John Elwood (finally) reviews Monday’s relists.

Monday’s order list was a striking illustration of how nice it is to have Washington on your side: Of the four relisted cases the Supreme Court agreed to review, the government (either as amicus or respondent) had told the court that review was warranted in three of them.

The court also denied review without comment in a knot of cases involving whether sentence enhancements imposed under the residual clause of the then-mandatory sentencing guidelines’ career offender provision were constitutionally infirm because the clause is similar to an Armed Career Criminal Act provision declared unconstitutionally vague in Johnson v. United States. So long Allen v. United States, 17-5684; farewell Gates v. United States, 17-6262; auf Wiedersehen, James v. United States, 17-6769; adieu, Robinson v. United States, 17-6877; smell ya later Lester v. United States, 17-1366. It’s curious when cases that have been relisted as many as ten times are denied review without even a short statement respecting denial. But perhaps, just as the most effective dissent from denial of cert is never seen (because the court just decides to go ahead and grant review), maybe someone wrote a killer concurrence. If this strikes you as maddeningly indeterminate, don’t worry: We’ll all know what happened in about another 70 years when the current justices’ papers are released.

That brings us to the real stars, this week’s new relists. There are six, so I’m going to be a bit summary in discussing them to avoid droning on forever. For sheer lawnerd love, it will be hard to top Vitol S.A. v. Autoridad de Energia Electrica de Puerto Rico, 17-951. In Steel Company v. Citizens for a Better Environment, the Supreme Court held that federal courts generally may not rule on the merits of a dispute without first determining that it has subject-matter jurisdiction. According to Vitol S.A., a commodities-trading company that specializes in fuel, the circuits are divided about whether the rule applies to questions of statutory jurisdiction (as well as the Article III jurisdiction at issue in Steel Company). Vitol S.A. pleaded guilty to grand larceny in New York state court in connection with the Iraq oil-for-food program. The respondent (the Puerto Rico electric power authority) claimed that Vitol S.A.’s conviction voided its contract with corporate affiliate Vitol Inc. The power authority filed suit in Puerto Rico commonwealth court, Vitol removed the suit to federal court, and the power authority won a remand to commonwealth court based on a forum-selection clause. The Vitol companies appealed. In the U.S. Court of Appeals for the 1st Circuit, there was a major kerfuffle about whether the court had jurisdiction. Although the court thought jurisdiction “dubitable” – surprisingly, the opinion was not written by Judge Bruce Selya– it avoided resolving jurisdiction by invoking the “hypothetical jurisdiction” doctrine, which allows a court to proceed to the merits “when the merits can easily be resolved in favor of the party challenging jurisdiction.” The Vitol companies argue the 1st Circuit needed to address jurisdiction first before proceeding to the merits. The power authority argues that Vitol will lose either way, either on the merits (as the 1st Circuit already held after assuming jurisdiction was proper), or because the 1st Circuit holds that it lacks jurisdiction to entertain the Vitol companies’ challenge to the remand order. They may have a point. But given the complexity of the case, it may also be that the Supremes just want another week to figure out what is going on.

Data provided:
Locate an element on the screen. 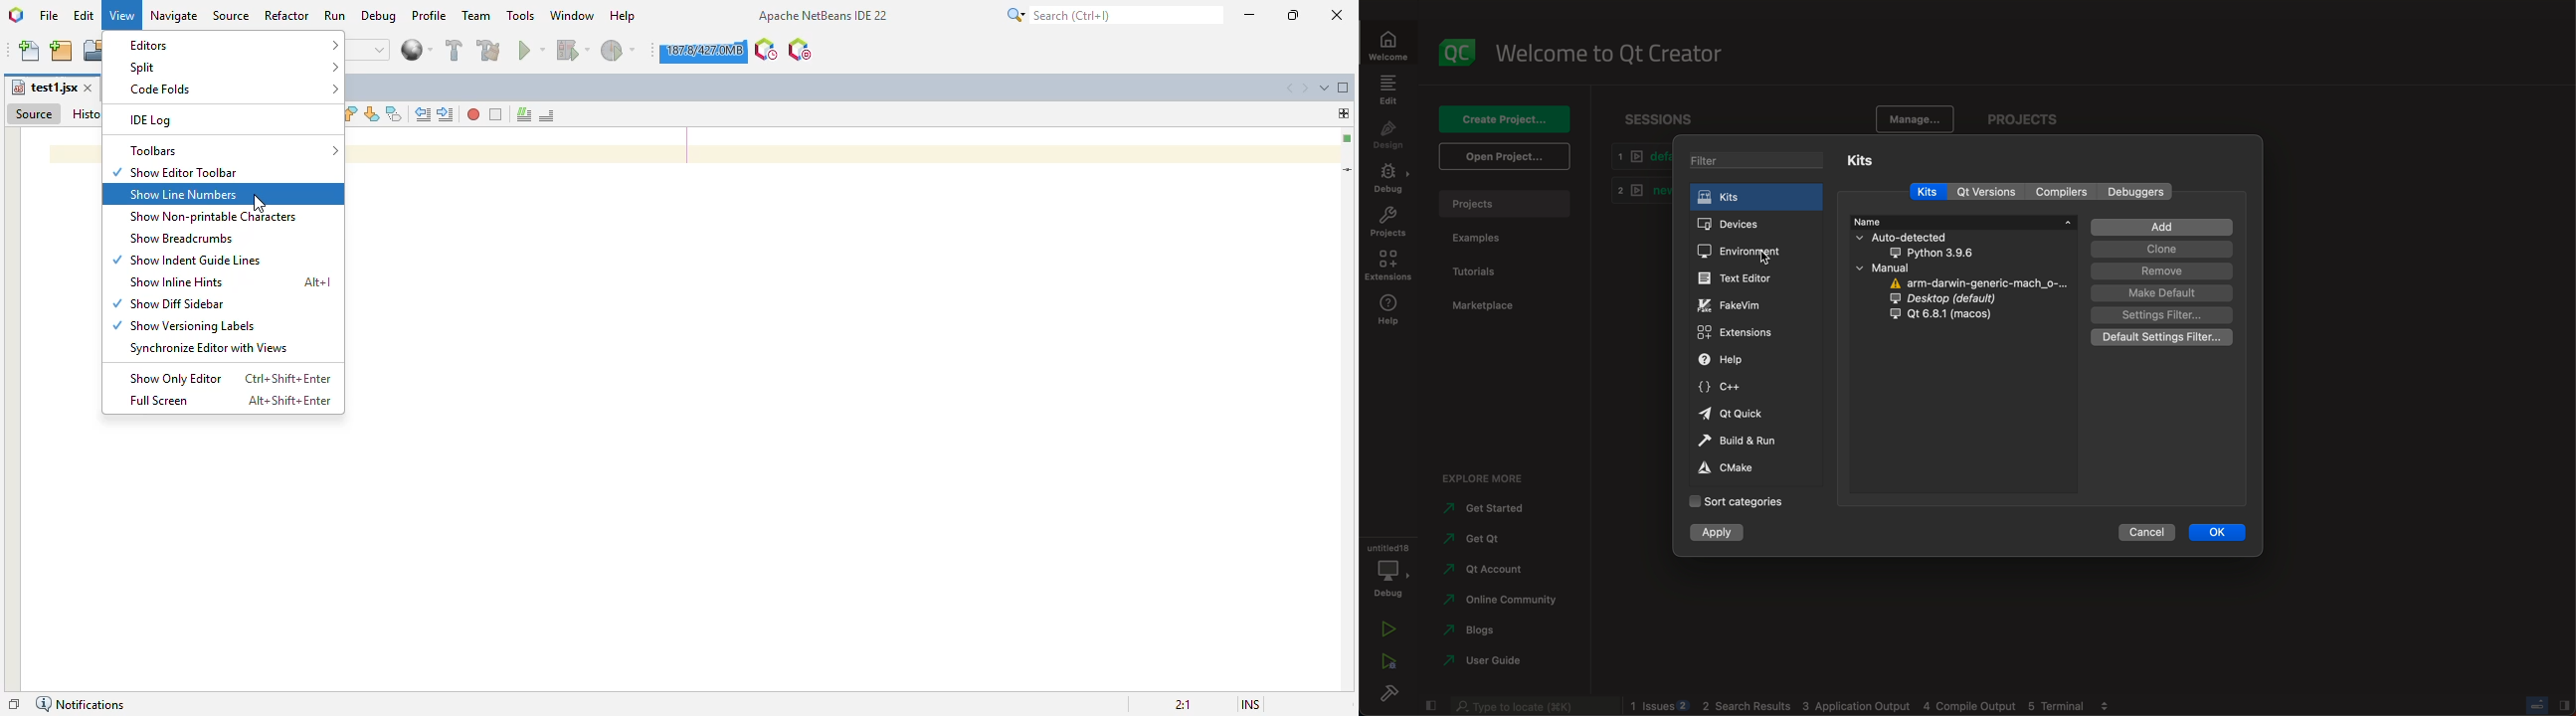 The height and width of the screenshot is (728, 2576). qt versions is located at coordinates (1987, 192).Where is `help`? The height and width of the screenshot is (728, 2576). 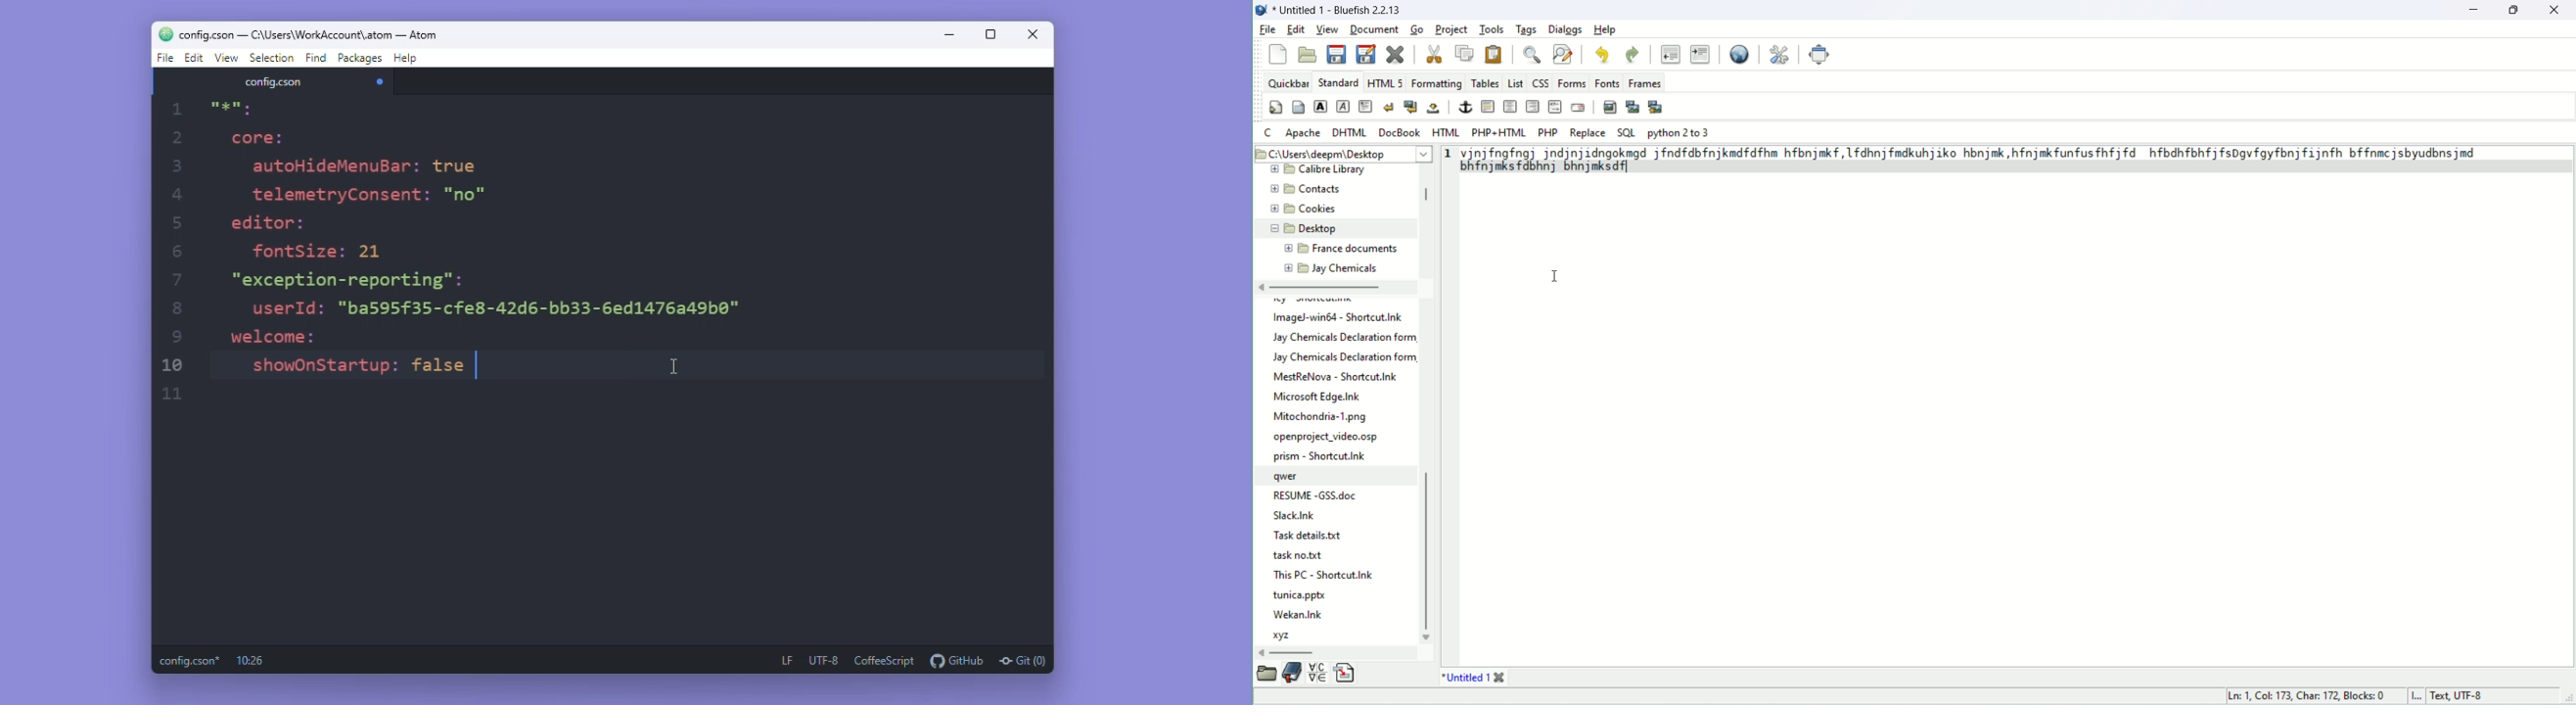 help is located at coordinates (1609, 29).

Given task 1: Name each case in the relists column that was denied review in the group involving the career offender residual clause, with its docket number.
Given task 2:
Answer from the relists column:
(a) How many relisted cases did the Supreme Court agree to review on Monday's order list?
(b) How many new relists are there this week?
(c) What crime did Vitol S.A. plead guilty to, and in which court?

Exercise output 1:
Allen v. United States, 17-5684
Gates v. United States, 17-6262
James v. United States, 17-6769
Robinson v. United States, 17-6877
Lester v. United States, 17-1366

Exercise output 2:
(a) Four.
(b) Six.
(c) Grand larceny, in New York state court.